One number is the full answer: how many lines in the records contain the word "Task"?

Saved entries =
····················

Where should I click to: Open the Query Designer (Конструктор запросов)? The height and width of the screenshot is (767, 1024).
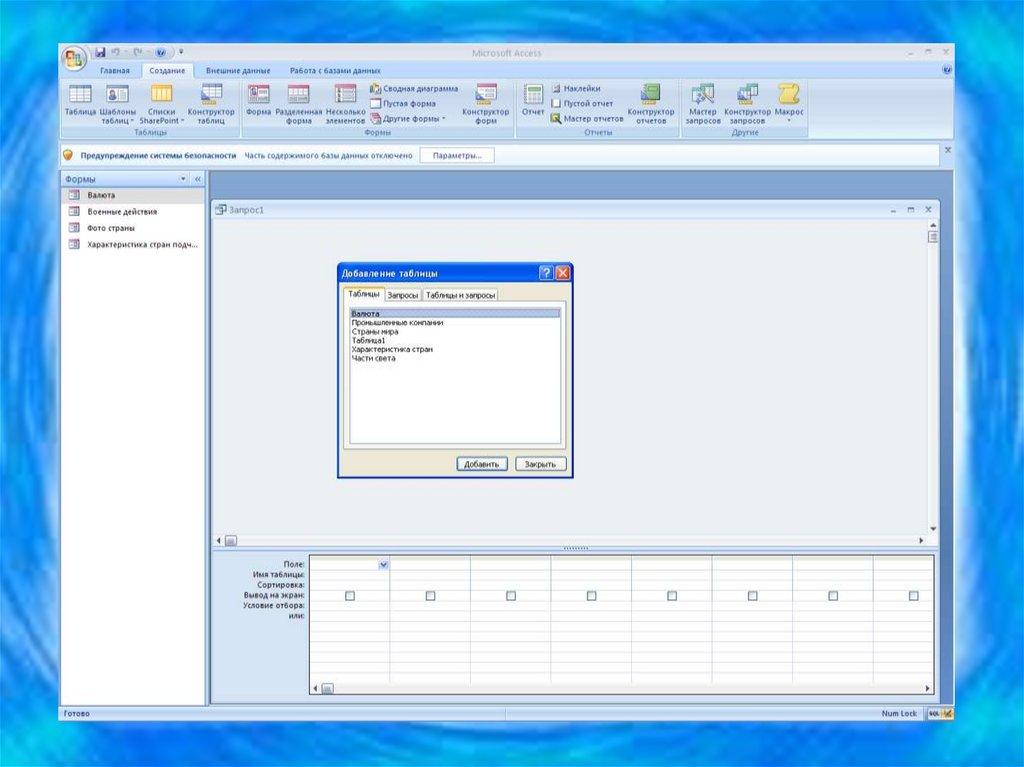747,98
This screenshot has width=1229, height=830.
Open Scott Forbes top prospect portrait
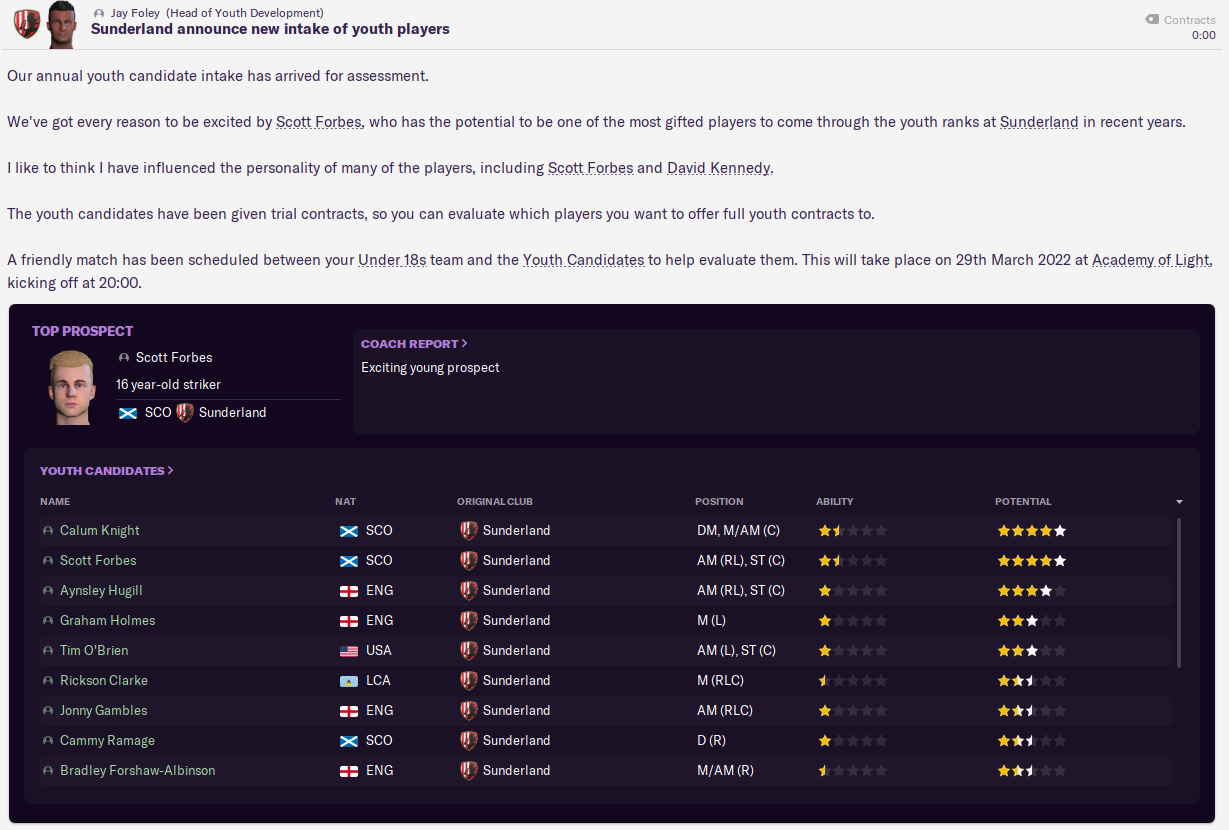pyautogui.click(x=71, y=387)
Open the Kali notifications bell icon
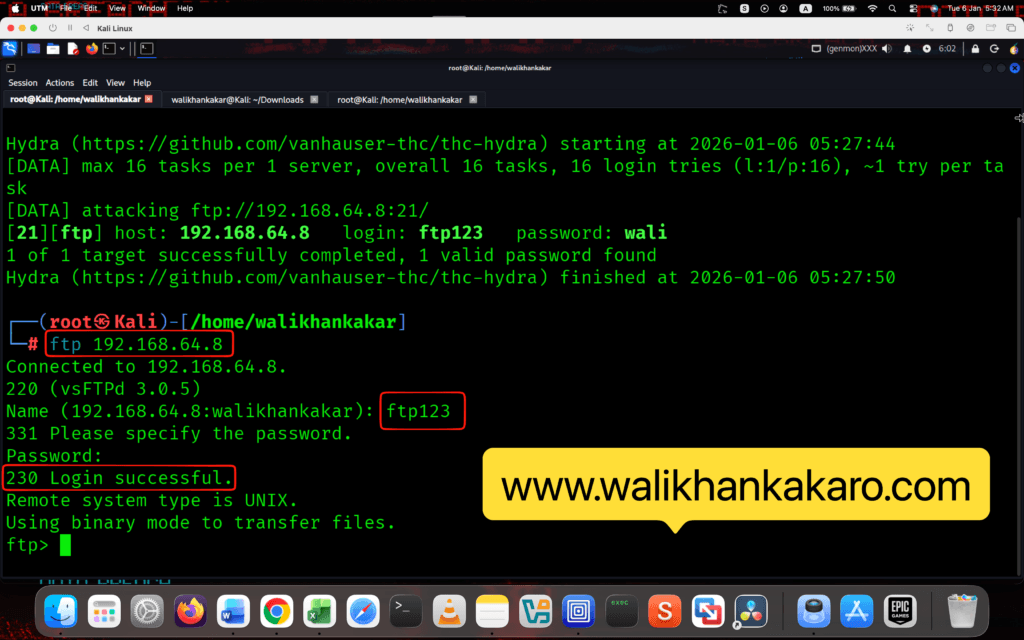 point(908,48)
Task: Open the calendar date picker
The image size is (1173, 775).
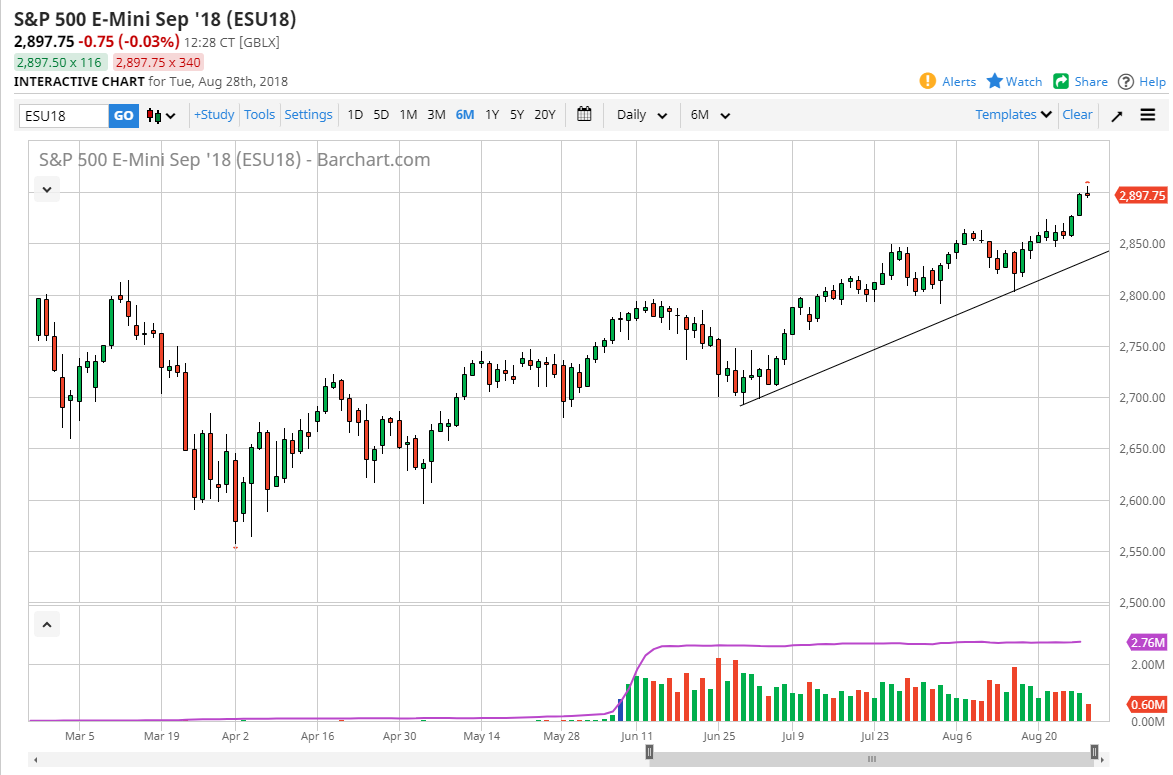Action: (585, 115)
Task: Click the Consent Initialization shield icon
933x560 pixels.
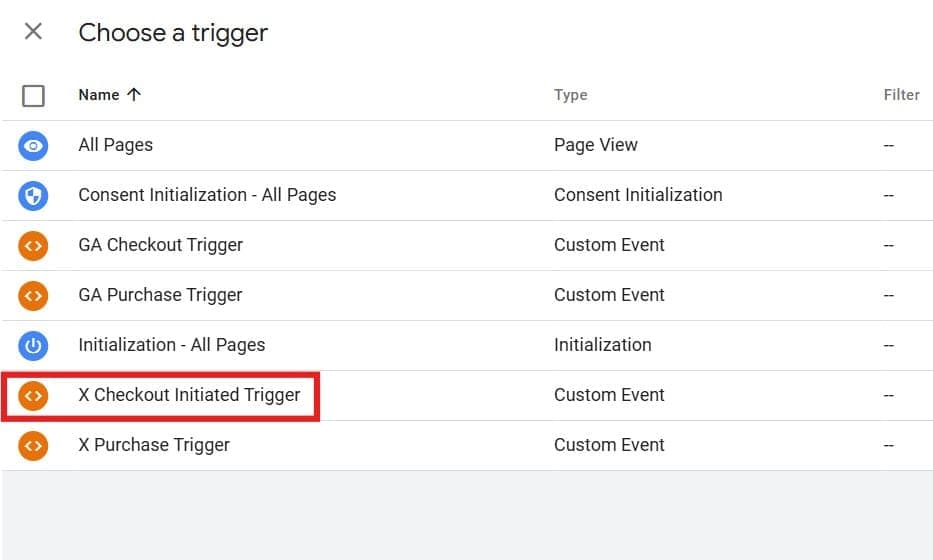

····················

Solution to the exercise = 2